Cerebral Abscess as a first Presentation for Hereditary Haemorrhagic Telangiectasia: A Case Report
Authors: Shareefa Abdulghaffar*, Noor AlBadrawi, Ahmed Bedair Mohamed, Ebrahim Ahmed Mohamed
*Corresponding Author: Shareefa Abdulghaffar, Rashid Hospital, Department of Radiology, Dubai Health Authority, PO Box 4545 Dubai, United Arab Emirates
Received Date: 13 December 2021
Accepted Date: 17 December, 2021
Published Date: 22 December 2021
Citation: Shareefa Abdulghaffar, Rashid Hospital, Department of Radiology, Dubai Health Authority, PO Box 4545 Dubai, United Arab Emirates DOI: https://doi.org/10.29011/2574-7754.100715
Abstract
Hereditary Haemorrhagic Telangiectasia (HHT) is a rare autosomal dominant disease with multisystem and multi-organ involvement. Patients usually present with recurrent epistaxis, mucocutaneous telangiectasia and arteriovenous malformations (AVMs) in multiple organs in the body including the lungs and brain. Hereditary Haemorrhagic Telangiectasia is a clinical diagnosis based on the presence of the previously mentioned disease manifestations or family history of the disease. Presence of pulmonary arteriovenous malformations in these patients increases the risk of septic or non-septic embolization to the systemic circulation. We present a case of a 32-year-old Asian male with acute onset of confusion and fever. Imaging with contrast enhanced computed tomography of the brain and chest showed multiple cerebral abscesses and pulmonary AVMs. The cerebral abscesses were most likely sequelae of paradoxical septic embolization from the multiple pulmonary AVMs.

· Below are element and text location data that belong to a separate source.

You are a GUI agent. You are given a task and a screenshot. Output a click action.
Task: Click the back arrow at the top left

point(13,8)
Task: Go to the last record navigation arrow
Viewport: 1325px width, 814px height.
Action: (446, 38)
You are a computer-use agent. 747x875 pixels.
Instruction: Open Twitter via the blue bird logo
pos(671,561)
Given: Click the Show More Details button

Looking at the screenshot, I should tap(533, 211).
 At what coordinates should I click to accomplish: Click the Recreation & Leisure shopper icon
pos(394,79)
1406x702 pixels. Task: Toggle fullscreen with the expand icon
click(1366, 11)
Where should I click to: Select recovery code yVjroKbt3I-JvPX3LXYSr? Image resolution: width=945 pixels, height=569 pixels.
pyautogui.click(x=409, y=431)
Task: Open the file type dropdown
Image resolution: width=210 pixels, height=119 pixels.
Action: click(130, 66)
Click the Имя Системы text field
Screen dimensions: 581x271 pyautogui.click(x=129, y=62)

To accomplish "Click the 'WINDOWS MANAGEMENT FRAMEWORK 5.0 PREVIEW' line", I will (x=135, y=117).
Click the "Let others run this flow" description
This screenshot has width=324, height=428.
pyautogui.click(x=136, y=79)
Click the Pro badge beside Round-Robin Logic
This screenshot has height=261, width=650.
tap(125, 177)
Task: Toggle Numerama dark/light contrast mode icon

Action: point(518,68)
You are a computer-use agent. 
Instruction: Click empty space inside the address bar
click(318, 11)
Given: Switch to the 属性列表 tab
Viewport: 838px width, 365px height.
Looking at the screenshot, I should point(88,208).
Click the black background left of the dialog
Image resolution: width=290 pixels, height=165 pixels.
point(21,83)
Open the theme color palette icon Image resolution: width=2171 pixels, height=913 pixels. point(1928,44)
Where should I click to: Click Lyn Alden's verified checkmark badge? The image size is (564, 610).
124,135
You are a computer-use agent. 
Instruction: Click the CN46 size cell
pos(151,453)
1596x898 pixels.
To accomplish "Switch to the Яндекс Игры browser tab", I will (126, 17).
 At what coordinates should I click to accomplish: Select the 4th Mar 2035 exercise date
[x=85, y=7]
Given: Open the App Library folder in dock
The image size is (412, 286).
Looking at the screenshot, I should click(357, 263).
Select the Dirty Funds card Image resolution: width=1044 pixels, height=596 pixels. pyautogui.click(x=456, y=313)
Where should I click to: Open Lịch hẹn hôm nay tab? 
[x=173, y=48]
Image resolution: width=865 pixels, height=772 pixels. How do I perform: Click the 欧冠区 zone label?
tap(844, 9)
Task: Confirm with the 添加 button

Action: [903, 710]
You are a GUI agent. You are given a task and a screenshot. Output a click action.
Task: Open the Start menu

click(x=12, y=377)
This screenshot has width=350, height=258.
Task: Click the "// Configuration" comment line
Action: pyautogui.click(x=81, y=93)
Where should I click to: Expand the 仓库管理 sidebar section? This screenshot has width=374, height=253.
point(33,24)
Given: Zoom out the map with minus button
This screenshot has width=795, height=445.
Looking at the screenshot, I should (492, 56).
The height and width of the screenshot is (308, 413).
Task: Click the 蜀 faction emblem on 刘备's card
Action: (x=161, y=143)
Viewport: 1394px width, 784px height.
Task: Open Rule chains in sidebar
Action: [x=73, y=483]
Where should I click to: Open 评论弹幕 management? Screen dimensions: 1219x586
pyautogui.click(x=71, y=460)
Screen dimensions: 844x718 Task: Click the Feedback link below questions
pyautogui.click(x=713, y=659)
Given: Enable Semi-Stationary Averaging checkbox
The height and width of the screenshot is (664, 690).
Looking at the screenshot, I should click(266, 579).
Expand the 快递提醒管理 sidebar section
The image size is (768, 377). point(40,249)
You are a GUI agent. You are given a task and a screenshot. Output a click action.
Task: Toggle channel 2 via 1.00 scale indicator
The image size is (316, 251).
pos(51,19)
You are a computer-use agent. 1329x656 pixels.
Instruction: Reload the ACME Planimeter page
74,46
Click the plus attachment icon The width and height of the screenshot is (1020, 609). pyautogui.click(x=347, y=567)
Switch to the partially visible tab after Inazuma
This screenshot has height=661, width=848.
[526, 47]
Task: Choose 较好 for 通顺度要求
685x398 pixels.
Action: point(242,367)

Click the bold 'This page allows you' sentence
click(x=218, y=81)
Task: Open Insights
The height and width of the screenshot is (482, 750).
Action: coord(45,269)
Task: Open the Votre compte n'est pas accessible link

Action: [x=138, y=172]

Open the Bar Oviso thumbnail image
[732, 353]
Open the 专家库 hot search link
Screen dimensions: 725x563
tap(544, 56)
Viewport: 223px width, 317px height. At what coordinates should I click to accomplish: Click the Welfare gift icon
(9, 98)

Keywords: Hereditary Haemorrhagic Telangiectasia; Cerebral abscess; pulmonary arteriovenous malformations; Osler-WeberRendu
Case Presentation
A 32-year-old Asian male, previously healthy, presented to the Accident & Emergency Department with a history of sudden onset of acute confusional state associated with fever, chills, and headache for the last 3 days. No history of loss of consciousness, seizures, sensory or motor loss, night sweats, abdominal pain, nausea or vomiting. He denied any history of previous similar episodes. There was no significant past medical, surgical, or family history.
On physical examination, the patient was febrile (low-grade fever with temperature of 38°C), yet hemodynamically stable. GCS was 10 out of 15. He was confused and not oriented to person, place, time and unable to obey one-step commands. Neurological examination showed reactive pupils bilaterally, positive neck stiffness, up-going plantar reflex on right side and proptosis of both eyes. Otherwise, rest of cranial nerves were intact with preserved gait, sensory & motor power in four limbs.
Investigations & Imaging findings
Basic laboratory and haematological findings revealed elevated white blood cell count (WBC = 24.3 x 103 uL), raised erythrocyte sedimentation rate (ESR = 41 mm/1hr) and C-reactive protein (CRP = 114.4 mg/L). Lumbar puncture was done and Cerebrospinal fluid (CSF) culture showed growth of Citrobacter Koseri, Pseudomonas Aeruginosa and Klebsiella Pneumoniae. Acid fast bacilli test was negative for Mycobacterium Tuberculosis infection.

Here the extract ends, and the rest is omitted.